Hello, my name is Tera and I am the mother of three beautiful girls. This is the story of my second daughter, Amaya.
By Tera Gangoo and Michelle McClure
When I was 32 weeks into my pregnancy, the obstetrician became concerned that even though I was putting on weight between check-ups, my stomach was not growing in relation to the gestational age of the fetus. On her recommendation, as a precaution, I started having ultrasound scans on every subsequent visit. Weeks passed and everything seemed fine—there was no major cause for concern.
Then, at my very last appointment in May 2010, the obstetrician told me there were some abnormal readings on my last ultrasound and that she wanted to do another scan to confirm her suspicions.
The ultrasound showed a mass at the back of the fetus’s head. The doctors thought it was a tumour and referred me to Mount Sinai Hospital for an MRI that weekend. The baby had other plans, however, as I went into labor the day before the scan was due.
At 12:07 am Amaya, our little miracle, was born. She was immediately taken by the resident paediatric physician for a complete check-up. Amaya didn’t cry in her first few minutes of life—a time that seemed like an eternity. She was then wrapped up and given to me for the first time. I can’t remember ever being so scared yet so content; it felt like the tail-end of a storm. That feeling was truly inaccurate, however, as that day was just the beginning of a very challenging but extremely rewarding journey.
The start of our journey
Amaya was prepared for medical transport to The Hospital for Sick Children, where she was admitted to the neonatal intensive care unit. The team at Sick Kids ran various tests on Amaya, from blood work to an angiogram—too many to list. Seven days later, the final test was an MRI to determine if there was a substance to the mass or whether it was fluid. The results finally showed that Amaya had a bleed in the cerebellum of her brain, although the root cause of the bleed would forever remain a mystery. Because of where the bleed was located, Amaya was expected to experience damage to her gross motor skills and permanent impairment of cognition, speech and balance.
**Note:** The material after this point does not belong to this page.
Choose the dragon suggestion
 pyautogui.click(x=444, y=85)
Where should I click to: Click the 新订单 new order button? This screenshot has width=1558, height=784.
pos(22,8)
Amaya has undergone therapy since the age of 5 months old. She was formally diagnosed with cerebral palsy in December 2011, and we have strived to give her whatever she needs to overcome her challenges. In February 2013, she took her first steps! Now, at the age of four years, she still needs help with walking outdoors, on stairs or on uneven surfaces.
Amaya has received every therapy available in Canada. In spring 2013, her paediatrician recommended assessment for autism spectrum disorder (ASD). I fought the doctor, thinking it wasn’t necessary. “Amaya will talk,” I said. As it turned out, Amaya was diagnosed with ASD in January of this year.
In 2013, before Amaya was diagnosed with ASD, I heard about Ability Online—an incredible resource and network of support for the parents of children like Amaya, as well as for the children themselves. It triggered an outpouring of emotions. I felt happiness, as I accessed the site and read what Michelle McClure (Ability Online’s executive director) and her team are doing for so many families. Their relief efforts for children with special needs are endless. I also felt hope, just from knowing that there are others out there with stories similar to mine, people who can understand the numbness such a situation creates. Ability Online has made our journey a little easier, and I have made some wonderful friends along the way.
Our miracle baby has just celebrated her fourth birthday and she is very healthy, apart from her obvious challenges. Both Amaya and her therapists are working diligently, and continued support from family and friends makes it possible to get through each day. Amaya enjoys the outdoors, the park, slides and flowers. She is a happy, fun child who loves to cuddle. Her words are sporadic and seldom spontaneous, so we will continue with intensive behavioural intervention, conductive education, speech therapy, PLASP social groups, physiotherapy, therapeutic swimming and dance classes.
Amaya’s determination, courage and strength are helping her to overcome her battles. She is truly an inspiration to us and to her sisters. As a family, we hope and pray every day that our support, and Amaya’s strong character, will eventually allow her brain to make new connections where old ones no longer exist.
Tera Gangoo is the mother of Amaya. She works fulltime, juggles activities and therapy sessions. She has begun to include more volunteering and work life balance, and accepted every opportunity to give back to her community.